Mr. Orr’s succinct observation:
“Stop bashing educators.”
Speaking during a two-day symposium on the restructuring of Maine’s education system, Orr pointed out that while there are abundant critics of public schools, there are few people lining up with constructive suggestions for change.
The conference examined a recurrent theme in recent business and education seminars, the failings of the American education system, and it produced a consensus that has been strong among those who hire the products of that system and that now is being openly discussed by educators themselves:
The public education system in this country works acceptably well, even superlatively, in the way it prepares a minority of students for a college education. It is failing, however, in the important mission of preparing the majority of students for work and a productive life in an increasingly competitive global economy.
Orr’s company, with 3,000 employess, 75 percent of them educated in Cumberland County, is a good example. He says that the county’s public schools prepare students adequately for a university education, but he see a wide gap between their preparation and the non-college student who frequently shows up at the personnel office without basic mathematics and communications skills.
There are many good teachers.
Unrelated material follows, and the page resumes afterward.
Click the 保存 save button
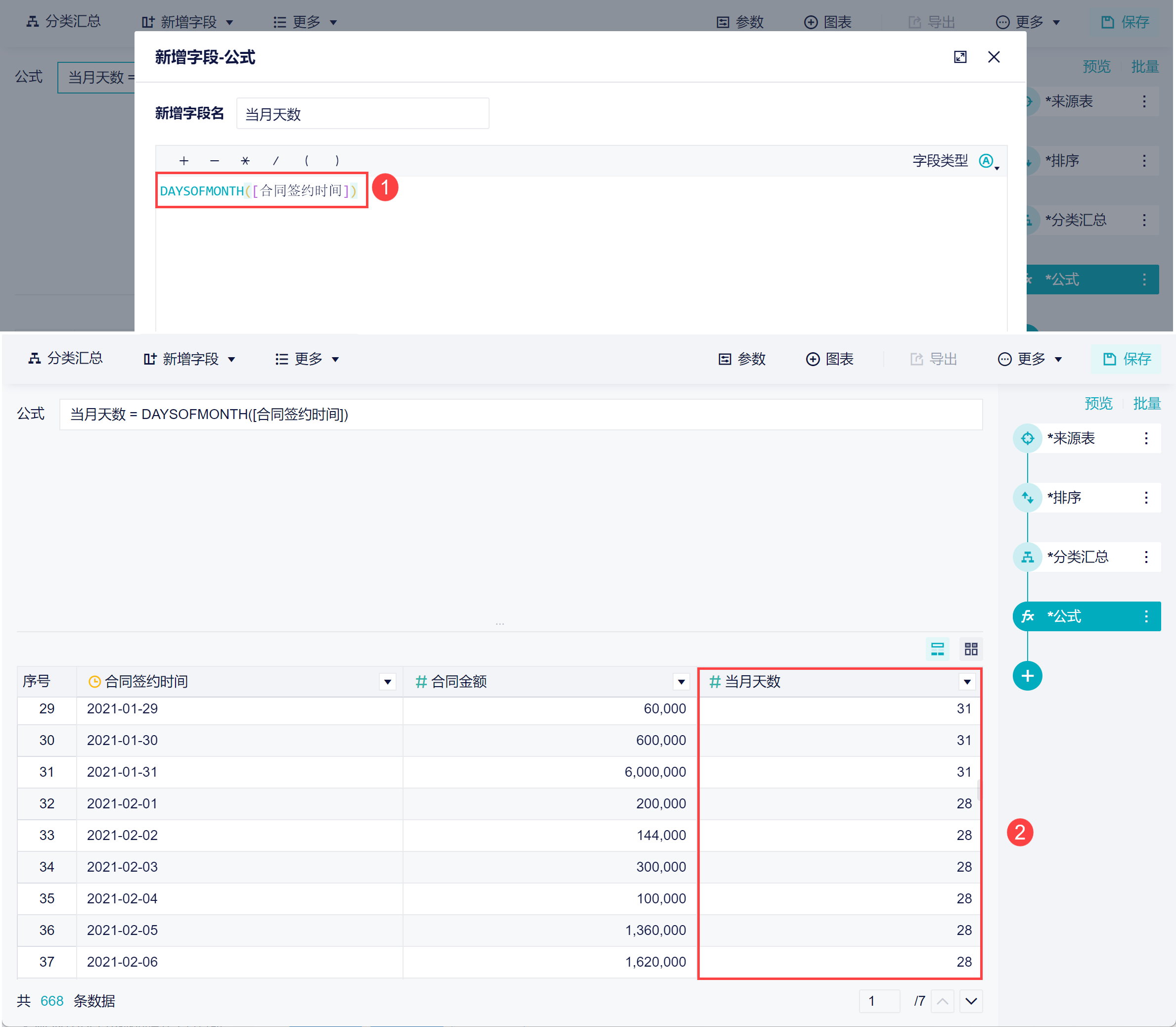This screenshot has height=1027, width=1176. 1126,359
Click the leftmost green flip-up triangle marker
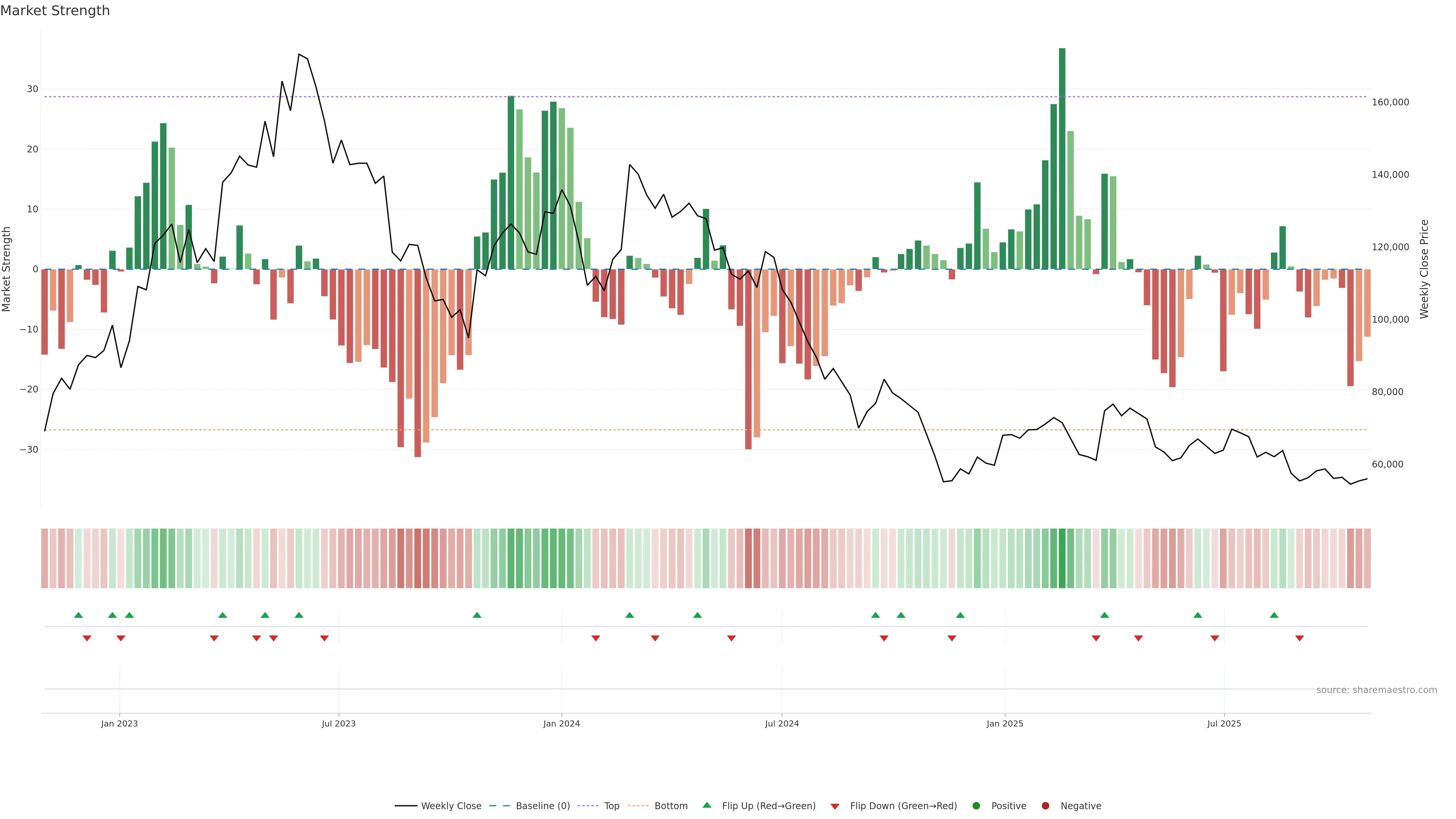1456x819 pixels. [78, 615]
There also are some poor ones, but the pattern of inadequacy pointed out by Orr and others has little to do with specific teachers. It has its roots in the dissolution of the nuclear family, in the related lack of personal motivation and aspirations on the part of students and in the objectives of an educational system set up to aggressively skim the cream for colleges while a majority of students just pass through to jobs in agriculture and manufacturing.
Those jobs no longer exist.
It does no good to blame the teachers.